Does it make sense to use checksum or hashbyte in JOINs?

Z

zhaar2019-03-18 17:56:52

SQL

zhaar, 2019-03-18 17:56:52

Actually a "simple" question - let's consider 3 situations of Left Joins. As initial data, there is a simple plate of 3 columns for 10k records, consisting of a date (date), text (varchar (1000) and numbers (int) (tbl1), as well as a second plate for 100k records with a bunch of columns in including those that are needed for the join.
The task is to find differences in the data and display them to the user.
What will work faster? The question is purely theoretical.
1) Left join, in which the links for each field are explicitly indicated, i.

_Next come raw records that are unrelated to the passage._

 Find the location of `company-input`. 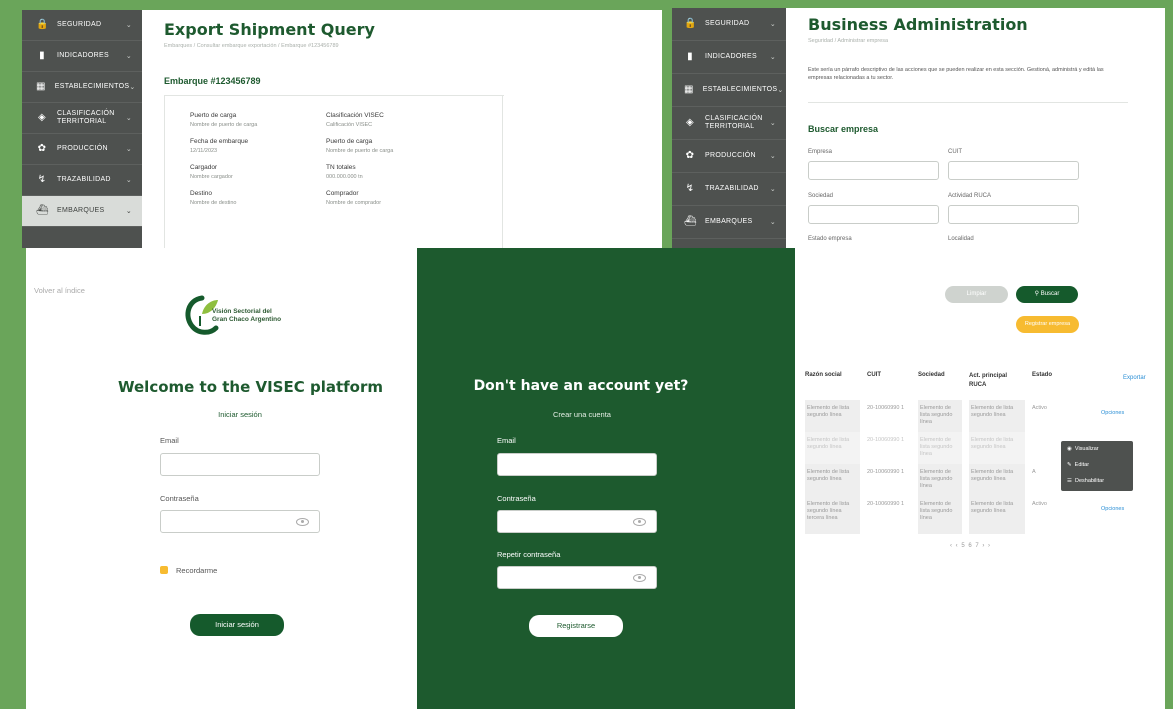

company-input is located at coordinates (874, 170).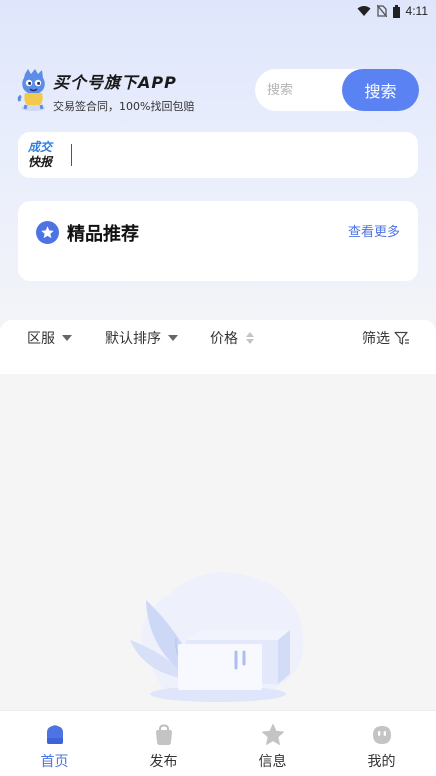 Image resolution: width=436 pixels, height=776 pixels. I want to click on filter-screen: 筛选, so click(386, 338). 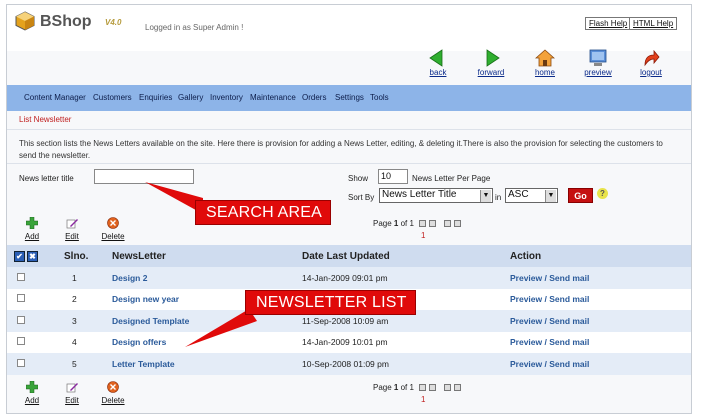 I want to click on check-all-icon: ✔, so click(x=20, y=256).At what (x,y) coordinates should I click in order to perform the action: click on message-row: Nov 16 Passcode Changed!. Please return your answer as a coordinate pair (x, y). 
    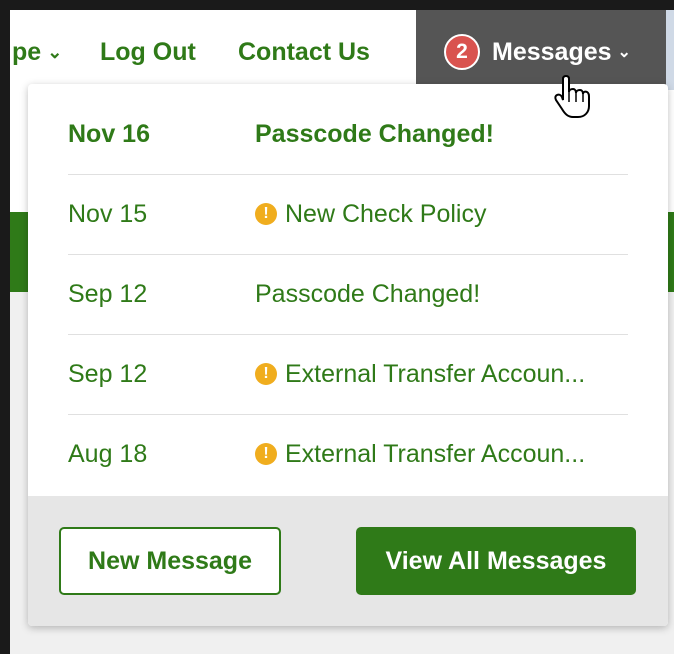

left join tbl2 on tbl1.date=tbl2.date and tbl1.text=tbl2.text and tbl1.size=tbl2.size

2) Left join, where concat from all fields is used to collect one long line to join on it, i.e.:

left join tbl2 on concat(tbl1.date,tbl1.text,tbl1.size) = concat(tbl2.date,tbl2.text,tbl2.size)

3) Left join, where a hash function or checksum is used, i.e.

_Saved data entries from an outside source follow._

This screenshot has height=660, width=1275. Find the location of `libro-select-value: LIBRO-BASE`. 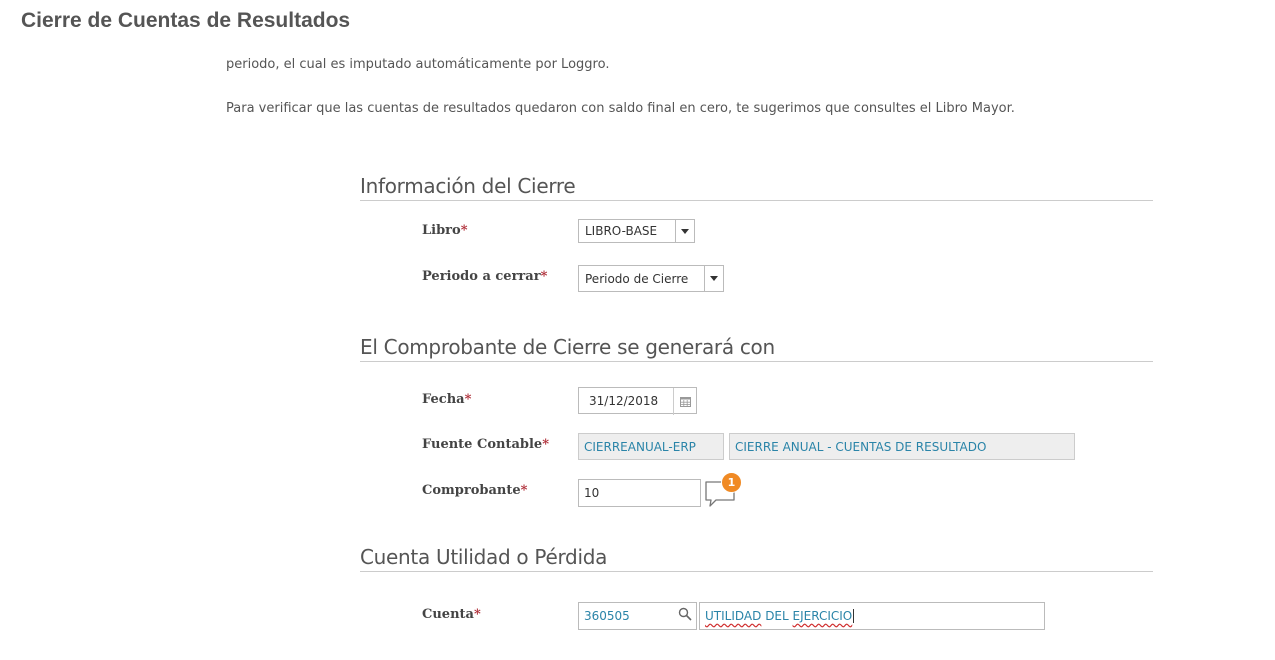

libro-select-value: LIBRO-BASE is located at coordinates (622, 231).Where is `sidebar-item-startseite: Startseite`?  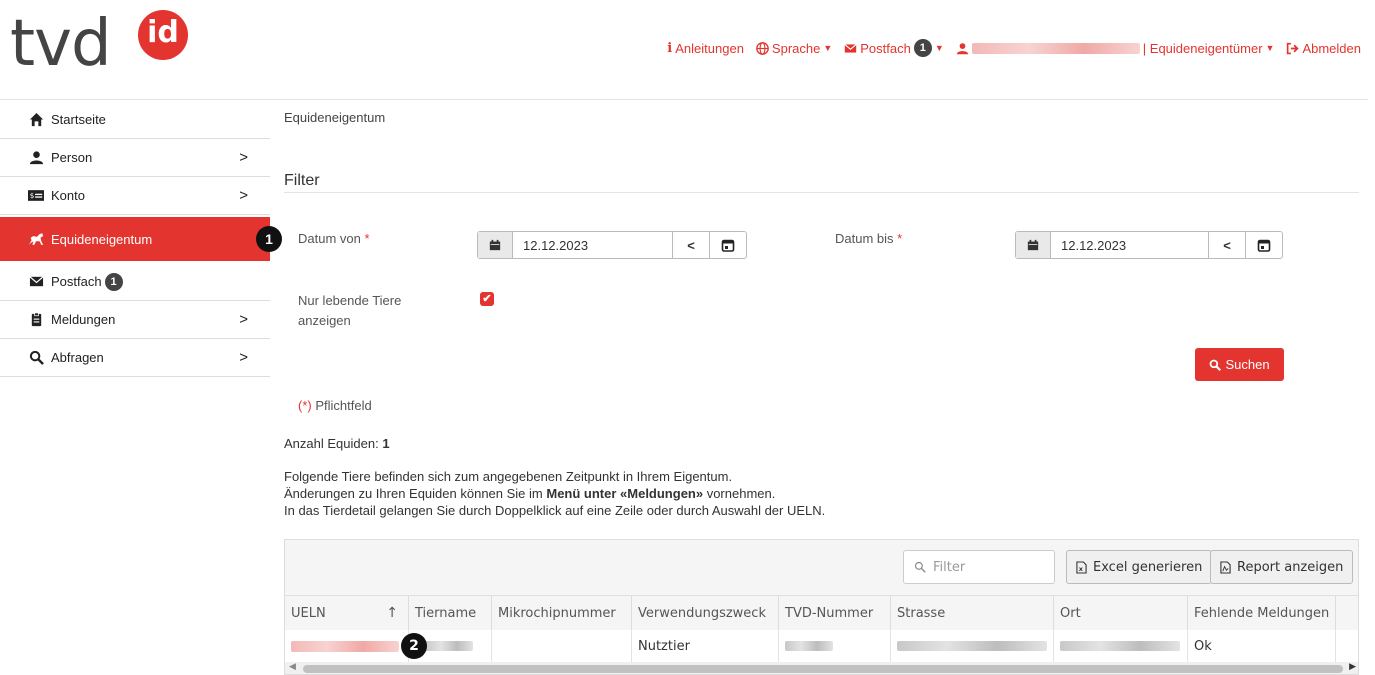
sidebar-item-startseite: Startseite is located at coordinates (135, 120). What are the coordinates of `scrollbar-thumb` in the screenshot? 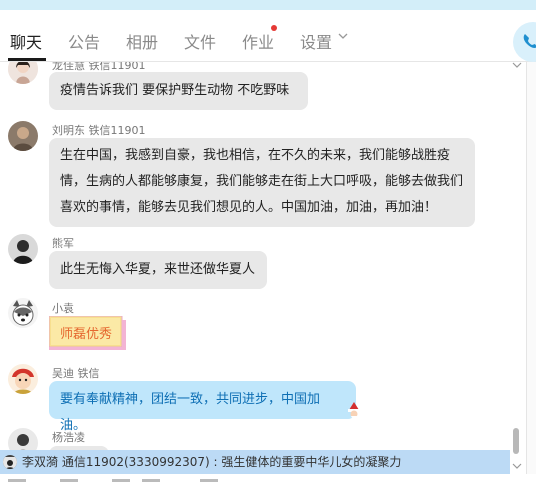 It's located at (516, 441).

left join tbl2 on checksum(tbl1.date,tbl1.text,tbl1.size) = checksum(tbl2.date,tbl2.text,tbl2.size)

Reply

Answer the question

In order to leave comments, you need to log in

4 answer(s)

V

Valentin Avramko, 2019-03-21
@zhaar

Definitely the first option. And it is absolutely correct - it is also to build indexes on these fields.

S

Sumor, 2019-03-18
@Sumor

The surest way to find out is to create a sample and try it out.
I suppose that in most cases the first option will win, although for tables with less than tens of thousands of records, the difference will be at the level of error. The database will most likely use date and number effectively for pre-filtering before comparing text. Therefore, the second option is in any case losing.
Computing something at run time for the entire table is not a good idea at all.
In some cases, if there is really a lot of data, then you can calculate the hash in advance, build an index on it and search.
PS. For academic interest, you can build a database and data so that each of the three options will win.

Z

zhaar, 2019-03-21
@zhaar

From what I checked myself, the results are almost the same. The only thing I found out is that it is better not to use checksum for joins, because often gives "collisions" due to which connections are duplicated.
Adding indexes helps a lot on very large tables where there is a lot of data (for example, for more periods than specified in the where clause)

R

Ruslan., 2019-03-22
@LaRN

You can create a field in the tbl table in which to store checksum (tbl.date, tbl.text, tbl.size) and index this field.
If checksum gives a lot of collisions, you can try another hash, in MSSQL, for example, there are so many options:
MD2 | MD4 | MD5 | SHA | SHA1 | SHA2_256 | SHA2_512
https://docs.microsoft.com/ru-ru/sql/t-sql/functio...
But the hash is good only when you need to answer the question = or <>, and for other conditions you still have to go to the table fields .
I have a case where you need to search for matches on 17 analysts and there this method accelerated the search by 10 times compared to the usual search on a bunch of fields, in your case there are only 3 fields and probably join by fields and the presence of a selective index at least by one of them is enough.
On a field with varchar(1000) it is better not to make an index, but on the other two it is quite possible.